Goal of the exercise: Write out only the opening lines of the entries, through the line with "May 2019 (32, 2304)".

[Stored data]
┌──

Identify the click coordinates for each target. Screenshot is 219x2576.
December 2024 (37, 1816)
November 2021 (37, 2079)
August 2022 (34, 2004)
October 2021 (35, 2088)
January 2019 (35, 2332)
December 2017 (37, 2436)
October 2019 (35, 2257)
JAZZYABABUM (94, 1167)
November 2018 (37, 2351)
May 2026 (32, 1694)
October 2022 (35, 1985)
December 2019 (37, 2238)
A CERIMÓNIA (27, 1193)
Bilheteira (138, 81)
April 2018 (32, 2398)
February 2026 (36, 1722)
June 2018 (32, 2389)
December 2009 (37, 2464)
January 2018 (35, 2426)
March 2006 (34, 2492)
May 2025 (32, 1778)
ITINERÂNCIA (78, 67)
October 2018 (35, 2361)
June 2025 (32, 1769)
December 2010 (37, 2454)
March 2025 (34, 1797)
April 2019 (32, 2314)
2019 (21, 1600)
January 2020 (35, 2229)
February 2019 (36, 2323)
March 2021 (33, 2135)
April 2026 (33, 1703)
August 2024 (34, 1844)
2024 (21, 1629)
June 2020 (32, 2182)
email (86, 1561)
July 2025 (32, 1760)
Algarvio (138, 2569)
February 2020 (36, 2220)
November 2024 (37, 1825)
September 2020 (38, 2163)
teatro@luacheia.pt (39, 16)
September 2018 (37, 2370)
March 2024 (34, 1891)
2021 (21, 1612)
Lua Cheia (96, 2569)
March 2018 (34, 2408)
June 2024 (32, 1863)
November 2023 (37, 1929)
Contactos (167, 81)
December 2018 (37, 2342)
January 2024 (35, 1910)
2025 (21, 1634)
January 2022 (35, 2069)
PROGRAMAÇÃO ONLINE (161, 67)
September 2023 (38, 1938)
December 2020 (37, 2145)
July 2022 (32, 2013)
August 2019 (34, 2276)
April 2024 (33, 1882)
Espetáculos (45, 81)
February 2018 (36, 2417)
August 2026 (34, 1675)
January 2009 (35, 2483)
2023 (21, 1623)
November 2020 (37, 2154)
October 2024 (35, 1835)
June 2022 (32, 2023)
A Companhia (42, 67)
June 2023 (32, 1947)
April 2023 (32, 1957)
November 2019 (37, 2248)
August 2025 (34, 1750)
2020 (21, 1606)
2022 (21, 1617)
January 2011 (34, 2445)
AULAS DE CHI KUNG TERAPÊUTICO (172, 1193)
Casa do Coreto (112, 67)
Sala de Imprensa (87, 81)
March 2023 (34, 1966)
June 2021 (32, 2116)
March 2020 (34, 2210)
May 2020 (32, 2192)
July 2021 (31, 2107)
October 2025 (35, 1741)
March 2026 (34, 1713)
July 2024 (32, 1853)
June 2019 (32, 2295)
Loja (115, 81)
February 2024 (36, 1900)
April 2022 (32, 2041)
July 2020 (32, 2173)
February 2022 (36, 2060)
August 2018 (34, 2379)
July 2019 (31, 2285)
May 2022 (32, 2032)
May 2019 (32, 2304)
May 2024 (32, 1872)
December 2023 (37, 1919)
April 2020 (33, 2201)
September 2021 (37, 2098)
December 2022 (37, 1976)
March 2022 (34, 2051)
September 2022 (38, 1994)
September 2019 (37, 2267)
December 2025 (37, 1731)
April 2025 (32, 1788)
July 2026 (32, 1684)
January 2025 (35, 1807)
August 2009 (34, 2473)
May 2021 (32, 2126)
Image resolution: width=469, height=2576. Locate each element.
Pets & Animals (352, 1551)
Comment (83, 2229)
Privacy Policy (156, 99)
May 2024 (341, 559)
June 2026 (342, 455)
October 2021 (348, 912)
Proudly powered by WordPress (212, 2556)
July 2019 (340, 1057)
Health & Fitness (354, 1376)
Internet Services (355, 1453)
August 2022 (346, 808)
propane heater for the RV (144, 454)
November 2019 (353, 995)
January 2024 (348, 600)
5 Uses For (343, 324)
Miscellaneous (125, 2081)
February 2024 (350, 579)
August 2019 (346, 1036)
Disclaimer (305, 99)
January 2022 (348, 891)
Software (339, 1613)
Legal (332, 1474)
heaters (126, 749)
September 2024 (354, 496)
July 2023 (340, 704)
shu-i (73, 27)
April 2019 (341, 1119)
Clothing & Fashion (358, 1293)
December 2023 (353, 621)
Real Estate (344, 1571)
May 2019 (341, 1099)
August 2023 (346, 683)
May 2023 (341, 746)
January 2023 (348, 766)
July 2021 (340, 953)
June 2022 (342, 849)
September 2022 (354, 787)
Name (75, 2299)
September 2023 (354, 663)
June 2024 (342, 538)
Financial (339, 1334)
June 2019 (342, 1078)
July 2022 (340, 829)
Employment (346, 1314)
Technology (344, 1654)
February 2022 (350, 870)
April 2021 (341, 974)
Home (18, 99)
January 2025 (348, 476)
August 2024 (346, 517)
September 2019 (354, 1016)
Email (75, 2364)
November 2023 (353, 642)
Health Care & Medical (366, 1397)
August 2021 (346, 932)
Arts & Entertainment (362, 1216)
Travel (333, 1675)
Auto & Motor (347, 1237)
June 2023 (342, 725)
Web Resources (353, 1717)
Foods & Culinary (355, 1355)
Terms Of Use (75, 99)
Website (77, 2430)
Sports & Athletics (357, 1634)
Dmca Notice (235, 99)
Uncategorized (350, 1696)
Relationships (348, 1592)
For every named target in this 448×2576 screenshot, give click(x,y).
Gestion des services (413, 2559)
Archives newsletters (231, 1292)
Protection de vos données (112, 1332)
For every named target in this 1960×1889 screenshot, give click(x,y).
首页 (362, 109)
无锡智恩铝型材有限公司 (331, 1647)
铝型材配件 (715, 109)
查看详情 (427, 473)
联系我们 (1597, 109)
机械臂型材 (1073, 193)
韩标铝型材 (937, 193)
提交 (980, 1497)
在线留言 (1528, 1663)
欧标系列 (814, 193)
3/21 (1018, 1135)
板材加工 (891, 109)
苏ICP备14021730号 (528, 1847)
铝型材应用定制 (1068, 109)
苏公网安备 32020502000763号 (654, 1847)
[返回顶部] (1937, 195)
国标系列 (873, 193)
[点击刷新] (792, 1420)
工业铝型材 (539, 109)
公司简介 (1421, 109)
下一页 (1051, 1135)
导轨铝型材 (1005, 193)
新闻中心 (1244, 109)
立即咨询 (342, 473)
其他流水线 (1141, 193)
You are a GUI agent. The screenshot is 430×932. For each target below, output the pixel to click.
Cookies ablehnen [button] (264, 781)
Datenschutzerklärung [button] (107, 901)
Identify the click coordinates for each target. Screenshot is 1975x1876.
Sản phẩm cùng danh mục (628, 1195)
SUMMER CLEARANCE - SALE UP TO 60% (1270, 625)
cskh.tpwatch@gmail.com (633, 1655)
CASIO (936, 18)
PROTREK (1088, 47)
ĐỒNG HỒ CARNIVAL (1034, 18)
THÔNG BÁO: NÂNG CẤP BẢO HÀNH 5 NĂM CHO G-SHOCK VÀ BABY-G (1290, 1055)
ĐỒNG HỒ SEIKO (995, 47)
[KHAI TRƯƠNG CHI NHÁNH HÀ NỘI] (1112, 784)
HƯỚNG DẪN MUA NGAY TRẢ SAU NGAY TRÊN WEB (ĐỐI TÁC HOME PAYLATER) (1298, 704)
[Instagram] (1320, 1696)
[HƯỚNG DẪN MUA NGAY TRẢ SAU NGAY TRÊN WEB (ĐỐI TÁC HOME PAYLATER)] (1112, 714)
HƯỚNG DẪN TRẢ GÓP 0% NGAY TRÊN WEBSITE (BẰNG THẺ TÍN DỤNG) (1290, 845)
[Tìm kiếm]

└──

Task answer:
Identify the click coordinates for each target. Screenshot is 219x2576.
December 2024 (37, 1816)
November 2021 (37, 2079)
August 2022 (34, 2004)
October 2021 (35, 2088)
January 2019 (35, 2332)
December 2017 (37, 2436)
October 2019 (35, 2257)
JAZZYABABUM (94, 1167)
November 2018 (37, 2351)
May 2026 (32, 1694)
October 2022 (35, 1985)
December 2019 (37, 2238)
A CERIMÓNIA (27, 1193)
Bilheteira (138, 81)
April 2018 (32, 2398)
February 2026 (36, 1722)
June 2018 (32, 2389)
December 2009 (37, 2464)
January 2018 (35, 2426)
March 2006 (34, 2492)
May 2025 (32, 1778)
ITINERÂNCIA (78, 67)
October 2018 (35, 2361)
June 2025 (32, 1769)
December 2010 (37, 2454)
March 2025 (34, 1797)
April 2019 (32, 2314)
2019 (21, 1600)
January 2020 (35, 2229)
February 2019 (36, 2323)
March 2021 (33, 2135)
April 2026 (33, 1703)
August 2024 (34, 1844)
2024 (21, 1629)
June 2020 (32, 2182)
email (86, 1561)
July 2025 (32, 1760)
Algarvio (138, 2569)
February 2020 (36, 2220)
November 2024 (37, 1825)
September 2020 (38, 2163)
teatro@luacheia.pt (39, 16)
September 2018 (37, 2370)
March 2024 (34, 1891)
2021 (21, 1612)
Lua Cheia (96, 2569)
March 2018 (34, 2408)
June 2024 (32, 1863)
November 2023 (37, 1929)
Contactos (167, 81)
December 2018 (37, 2342)
January 2024 (35, 1910)
2025 (21, 1634)
January 2022 (35, 2069)
PROGRAMAÇÃO ONLINE (161, 67)
September 2023 (38, 1938)
December 2020 (37, 2145)
July 2022 (32, 2013)
August 2019 (34, 2276)
April 2024 (33, 1882)
Espetáculos (45, 81)
February 2018 (36, 2417)
August 2026 (34, 1675)
January 2009 (35, 2483)
2023 (21, 1623)
November 2020 (37, 2154)
October 2024 (35, 1835)
June 2022 (32, 2023)
A Companhia (42, 67)
June 2023 (32, 1947)
April 2023 (32, 1957)
November 2019 (37, 2248)
August 2025 (34, 1750)
2020 (21, 1606)
2022 (21, 1617)
January 2011 (34, 2445)
AULAS DE CHI KUNG TERAPÊUTICO (172, 1193)
Casa do Coreto (112, 67)
Sala de Imprensa (87, 81)
March 2023 (34, 1966)
June 2021 (32, 2116)
March 2020 (34, 2210)
May 2020 (32, 2192)
July 2021 (31, 2107)
October 2025 (35, 1741)
March 2026 (34, 1713)
July 2024 (32, 1853)
June 2019 (32, 2295)
Loja (115, 81)
February 2024 (36, 1900)
April 2022 (32, 2041)
July 2020 (32, 2173)
February 2022 (36, 2060)
August 2018 (34, 2379)
July 2019 (31, 2285)
May 2022 (32, 2032)
May 2019 (32, 2304)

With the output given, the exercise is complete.